Fascinating RhythmsTomasz Stanko, Regattabar, October 19, 2006 October 23,
2006 5:46:01 PM
Sixty-four-year-old jazz trumpeter Tomasz Stanko’s music has many virtues: dynamic variety, elastic rhythmic freedom, responsive ensemble interplay, beautiful sound. But one doesn’t listen to his half dozen or so ECM recordings of the past decade (the latest is
Lontano
) for ripping up-tempo solos and hard swing. So his second set at the Regattabar last Thursday began as you might expect: an upward solo phrase from Stanko, a response from bassist Slawomir Kurkiewicz, an answering variation from Stanko, soft brushwork from drummer Michal Miskiewicz, gossamer piano runs from Marcin Wasilewski, all rubato and tonally ambiguous.

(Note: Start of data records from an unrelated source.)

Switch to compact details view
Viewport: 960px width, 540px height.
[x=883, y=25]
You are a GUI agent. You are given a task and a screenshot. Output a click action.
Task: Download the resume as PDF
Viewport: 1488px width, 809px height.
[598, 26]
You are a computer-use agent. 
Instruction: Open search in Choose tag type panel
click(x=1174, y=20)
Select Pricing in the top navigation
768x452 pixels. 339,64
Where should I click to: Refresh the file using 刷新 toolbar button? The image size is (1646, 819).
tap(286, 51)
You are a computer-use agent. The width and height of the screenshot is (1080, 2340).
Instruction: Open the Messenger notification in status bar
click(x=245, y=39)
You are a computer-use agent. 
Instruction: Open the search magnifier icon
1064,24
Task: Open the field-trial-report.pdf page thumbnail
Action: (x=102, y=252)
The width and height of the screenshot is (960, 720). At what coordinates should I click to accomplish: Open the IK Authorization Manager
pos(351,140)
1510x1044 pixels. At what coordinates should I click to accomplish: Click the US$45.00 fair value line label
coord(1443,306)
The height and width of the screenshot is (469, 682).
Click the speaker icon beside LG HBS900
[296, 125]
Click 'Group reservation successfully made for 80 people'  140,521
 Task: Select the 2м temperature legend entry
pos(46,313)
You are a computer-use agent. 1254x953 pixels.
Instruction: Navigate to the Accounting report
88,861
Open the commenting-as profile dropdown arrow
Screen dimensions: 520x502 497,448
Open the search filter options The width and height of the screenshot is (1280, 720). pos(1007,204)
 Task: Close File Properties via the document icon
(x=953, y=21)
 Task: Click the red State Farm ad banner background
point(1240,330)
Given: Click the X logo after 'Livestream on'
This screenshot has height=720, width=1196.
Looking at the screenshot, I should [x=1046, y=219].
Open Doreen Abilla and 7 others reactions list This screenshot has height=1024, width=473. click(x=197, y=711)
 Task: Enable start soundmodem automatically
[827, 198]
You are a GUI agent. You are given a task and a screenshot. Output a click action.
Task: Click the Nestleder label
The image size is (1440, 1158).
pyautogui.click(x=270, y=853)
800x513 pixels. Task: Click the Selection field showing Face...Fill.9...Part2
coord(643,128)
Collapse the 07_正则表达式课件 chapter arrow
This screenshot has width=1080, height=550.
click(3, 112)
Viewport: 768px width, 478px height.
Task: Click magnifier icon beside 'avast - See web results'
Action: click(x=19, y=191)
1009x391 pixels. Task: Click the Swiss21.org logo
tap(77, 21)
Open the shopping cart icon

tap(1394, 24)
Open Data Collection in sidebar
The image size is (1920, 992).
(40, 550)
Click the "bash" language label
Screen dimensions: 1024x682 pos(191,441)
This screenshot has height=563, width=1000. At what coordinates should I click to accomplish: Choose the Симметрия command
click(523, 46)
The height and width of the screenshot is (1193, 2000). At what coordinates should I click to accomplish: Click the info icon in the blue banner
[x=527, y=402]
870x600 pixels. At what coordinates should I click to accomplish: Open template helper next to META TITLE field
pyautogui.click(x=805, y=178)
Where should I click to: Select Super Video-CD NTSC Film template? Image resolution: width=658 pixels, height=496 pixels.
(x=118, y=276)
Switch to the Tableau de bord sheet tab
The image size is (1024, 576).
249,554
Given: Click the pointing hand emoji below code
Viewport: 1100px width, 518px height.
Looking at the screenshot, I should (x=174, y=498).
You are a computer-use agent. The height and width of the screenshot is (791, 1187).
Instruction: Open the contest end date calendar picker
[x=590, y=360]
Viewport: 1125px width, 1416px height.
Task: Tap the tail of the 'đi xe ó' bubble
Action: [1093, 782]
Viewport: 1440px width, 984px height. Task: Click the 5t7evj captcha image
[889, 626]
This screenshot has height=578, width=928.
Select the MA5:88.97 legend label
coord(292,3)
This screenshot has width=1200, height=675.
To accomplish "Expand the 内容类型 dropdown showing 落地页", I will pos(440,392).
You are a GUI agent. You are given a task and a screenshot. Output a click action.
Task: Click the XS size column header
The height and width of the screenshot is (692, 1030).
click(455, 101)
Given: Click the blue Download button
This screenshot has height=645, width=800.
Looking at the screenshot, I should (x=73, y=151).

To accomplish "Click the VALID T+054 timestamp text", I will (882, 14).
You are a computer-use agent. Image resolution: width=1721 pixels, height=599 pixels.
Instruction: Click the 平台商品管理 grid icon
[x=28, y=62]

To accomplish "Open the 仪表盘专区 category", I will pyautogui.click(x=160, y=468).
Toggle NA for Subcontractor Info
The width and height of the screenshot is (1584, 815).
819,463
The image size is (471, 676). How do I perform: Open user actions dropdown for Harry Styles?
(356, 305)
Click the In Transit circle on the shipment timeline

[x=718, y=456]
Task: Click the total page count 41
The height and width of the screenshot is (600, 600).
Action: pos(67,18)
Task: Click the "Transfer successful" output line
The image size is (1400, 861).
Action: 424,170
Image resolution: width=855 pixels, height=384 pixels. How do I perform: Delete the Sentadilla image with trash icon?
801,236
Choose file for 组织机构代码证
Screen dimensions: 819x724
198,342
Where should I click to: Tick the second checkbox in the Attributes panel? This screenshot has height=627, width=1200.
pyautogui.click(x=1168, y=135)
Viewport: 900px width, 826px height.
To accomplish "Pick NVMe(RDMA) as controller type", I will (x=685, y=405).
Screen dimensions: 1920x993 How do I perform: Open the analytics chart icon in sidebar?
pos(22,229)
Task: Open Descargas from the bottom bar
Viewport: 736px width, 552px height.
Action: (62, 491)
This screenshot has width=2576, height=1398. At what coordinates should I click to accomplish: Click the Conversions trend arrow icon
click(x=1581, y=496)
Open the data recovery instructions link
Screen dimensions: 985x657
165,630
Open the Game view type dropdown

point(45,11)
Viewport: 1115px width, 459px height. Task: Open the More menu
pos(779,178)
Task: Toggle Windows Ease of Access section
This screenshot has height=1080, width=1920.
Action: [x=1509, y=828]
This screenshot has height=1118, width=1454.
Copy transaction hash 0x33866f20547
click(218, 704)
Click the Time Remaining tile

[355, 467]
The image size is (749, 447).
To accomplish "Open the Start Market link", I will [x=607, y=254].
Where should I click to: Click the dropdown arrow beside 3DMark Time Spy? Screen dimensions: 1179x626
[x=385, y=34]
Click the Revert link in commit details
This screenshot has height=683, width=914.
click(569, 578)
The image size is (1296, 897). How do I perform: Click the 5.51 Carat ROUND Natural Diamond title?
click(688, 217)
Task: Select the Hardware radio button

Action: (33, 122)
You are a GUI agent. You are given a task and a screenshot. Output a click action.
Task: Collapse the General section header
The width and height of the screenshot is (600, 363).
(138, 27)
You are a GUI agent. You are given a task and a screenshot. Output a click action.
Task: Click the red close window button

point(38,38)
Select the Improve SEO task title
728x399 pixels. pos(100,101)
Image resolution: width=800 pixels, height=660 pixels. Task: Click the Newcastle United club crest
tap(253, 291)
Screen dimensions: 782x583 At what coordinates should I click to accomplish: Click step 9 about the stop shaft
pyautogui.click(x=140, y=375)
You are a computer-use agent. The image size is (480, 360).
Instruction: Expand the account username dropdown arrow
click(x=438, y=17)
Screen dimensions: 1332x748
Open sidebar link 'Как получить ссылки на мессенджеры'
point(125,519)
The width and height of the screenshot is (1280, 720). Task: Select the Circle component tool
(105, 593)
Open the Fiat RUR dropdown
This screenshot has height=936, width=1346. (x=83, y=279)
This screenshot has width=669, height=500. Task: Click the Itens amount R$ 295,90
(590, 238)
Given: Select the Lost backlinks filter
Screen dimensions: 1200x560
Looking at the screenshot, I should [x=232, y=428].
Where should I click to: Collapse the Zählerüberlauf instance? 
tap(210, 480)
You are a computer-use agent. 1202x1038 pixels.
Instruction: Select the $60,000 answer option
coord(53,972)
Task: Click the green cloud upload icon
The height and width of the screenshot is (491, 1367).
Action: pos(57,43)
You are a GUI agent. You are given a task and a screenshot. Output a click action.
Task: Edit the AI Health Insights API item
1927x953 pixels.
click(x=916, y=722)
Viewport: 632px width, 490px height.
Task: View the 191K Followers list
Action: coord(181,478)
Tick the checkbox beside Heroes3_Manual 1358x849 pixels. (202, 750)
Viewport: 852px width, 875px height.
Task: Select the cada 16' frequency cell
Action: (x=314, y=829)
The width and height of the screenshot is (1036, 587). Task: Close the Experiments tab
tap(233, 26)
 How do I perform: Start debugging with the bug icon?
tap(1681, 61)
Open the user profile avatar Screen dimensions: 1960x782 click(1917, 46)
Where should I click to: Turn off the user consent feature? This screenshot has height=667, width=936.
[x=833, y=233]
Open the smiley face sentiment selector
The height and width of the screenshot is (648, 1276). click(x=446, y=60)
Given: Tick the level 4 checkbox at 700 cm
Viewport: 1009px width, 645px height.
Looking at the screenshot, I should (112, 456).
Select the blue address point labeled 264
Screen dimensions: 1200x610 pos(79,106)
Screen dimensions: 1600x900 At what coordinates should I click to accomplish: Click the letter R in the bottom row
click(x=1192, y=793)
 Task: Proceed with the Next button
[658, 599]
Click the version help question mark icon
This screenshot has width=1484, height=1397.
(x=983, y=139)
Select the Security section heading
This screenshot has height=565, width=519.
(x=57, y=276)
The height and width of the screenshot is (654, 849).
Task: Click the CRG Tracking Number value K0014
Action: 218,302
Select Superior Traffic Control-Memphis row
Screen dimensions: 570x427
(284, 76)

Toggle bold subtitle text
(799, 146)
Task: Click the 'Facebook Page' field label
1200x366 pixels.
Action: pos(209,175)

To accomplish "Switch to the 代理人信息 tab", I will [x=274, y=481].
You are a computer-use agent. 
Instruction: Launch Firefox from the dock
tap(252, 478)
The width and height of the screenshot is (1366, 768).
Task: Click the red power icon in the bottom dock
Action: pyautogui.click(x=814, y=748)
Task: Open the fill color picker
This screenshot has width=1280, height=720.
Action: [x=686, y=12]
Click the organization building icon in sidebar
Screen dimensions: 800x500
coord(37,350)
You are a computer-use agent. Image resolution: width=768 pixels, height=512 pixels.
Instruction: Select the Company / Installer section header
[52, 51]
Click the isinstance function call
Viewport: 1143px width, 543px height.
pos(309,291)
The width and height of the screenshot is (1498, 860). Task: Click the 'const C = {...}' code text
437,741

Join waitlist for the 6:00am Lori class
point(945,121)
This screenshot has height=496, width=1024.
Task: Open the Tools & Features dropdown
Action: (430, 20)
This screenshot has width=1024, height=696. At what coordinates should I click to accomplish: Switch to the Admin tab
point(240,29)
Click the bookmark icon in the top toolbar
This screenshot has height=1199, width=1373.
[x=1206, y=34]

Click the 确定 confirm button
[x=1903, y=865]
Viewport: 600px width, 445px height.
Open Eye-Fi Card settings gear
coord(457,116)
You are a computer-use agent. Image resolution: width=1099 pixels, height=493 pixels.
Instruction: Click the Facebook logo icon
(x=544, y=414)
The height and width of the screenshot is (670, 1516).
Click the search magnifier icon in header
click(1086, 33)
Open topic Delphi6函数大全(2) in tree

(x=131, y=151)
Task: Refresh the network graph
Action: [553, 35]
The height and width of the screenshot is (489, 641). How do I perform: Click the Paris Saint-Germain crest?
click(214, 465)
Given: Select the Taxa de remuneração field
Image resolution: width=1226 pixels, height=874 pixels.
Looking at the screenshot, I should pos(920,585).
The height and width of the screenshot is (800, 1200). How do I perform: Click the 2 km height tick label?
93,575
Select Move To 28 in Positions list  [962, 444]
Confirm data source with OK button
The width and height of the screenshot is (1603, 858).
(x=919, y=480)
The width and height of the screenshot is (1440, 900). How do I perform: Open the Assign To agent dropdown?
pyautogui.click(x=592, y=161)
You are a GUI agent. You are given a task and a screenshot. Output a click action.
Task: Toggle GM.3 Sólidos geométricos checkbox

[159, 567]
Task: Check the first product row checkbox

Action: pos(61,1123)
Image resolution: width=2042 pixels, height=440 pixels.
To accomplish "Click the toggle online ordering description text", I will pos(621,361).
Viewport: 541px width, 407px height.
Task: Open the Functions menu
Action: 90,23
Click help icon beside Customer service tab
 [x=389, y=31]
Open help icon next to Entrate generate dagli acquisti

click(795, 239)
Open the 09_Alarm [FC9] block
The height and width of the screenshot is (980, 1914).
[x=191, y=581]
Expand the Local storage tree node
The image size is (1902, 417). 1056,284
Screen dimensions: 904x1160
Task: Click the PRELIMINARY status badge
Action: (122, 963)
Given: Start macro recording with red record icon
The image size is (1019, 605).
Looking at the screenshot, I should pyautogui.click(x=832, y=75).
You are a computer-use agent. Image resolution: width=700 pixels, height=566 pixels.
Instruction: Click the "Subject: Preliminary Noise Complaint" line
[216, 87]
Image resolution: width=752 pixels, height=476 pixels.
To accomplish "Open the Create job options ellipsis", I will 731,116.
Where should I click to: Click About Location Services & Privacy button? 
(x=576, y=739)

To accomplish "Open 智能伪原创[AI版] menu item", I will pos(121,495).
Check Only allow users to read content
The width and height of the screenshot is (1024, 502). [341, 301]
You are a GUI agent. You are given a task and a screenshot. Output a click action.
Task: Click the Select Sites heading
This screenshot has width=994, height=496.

But then Kurkiewicz began striking a repeated note, Miskiewicz switched to sticks, and they were off, Stanko swooping from his comfortable middle register to high trills and shrieks, Wasilewski vamping with his left hand.
The set had it languors, for sure. Stanko himself plays in a spare, uninflected style with little vibrato, saving the fireworks for exclamatory trills and smears and swoops rather than pyrotechnic 16th-note runs. Or even eighth notes, come to think of it. But the band did move into fast tempos, and there were even hints at Latin rhythms. To these ears it was manna when, 40 minutes into the set, the quartet finally shifted into a fast-walking 4/4, Wasilewski playing eighth-note runs, Miskiewicz leaning his head toward his ride cymbal as he drove dotted rhythms and goosed the time with dancing triplets on tom and snare and off-kilter bass-drum bombs. The drummer was responsive to Wasilewski’s every move, and he drove the pianist to his own ecstatic two-handed climaxes. Stanko’s melodies are beautiful, but it was Wasilewski’s solos that drew the biggest cheers from the small late-night crowd. (The band played mostly without pause and without speaking to the audience until Stanko gave introductions at the end of the set.) Two encores returned to ballad tempos. But they
were
pretty.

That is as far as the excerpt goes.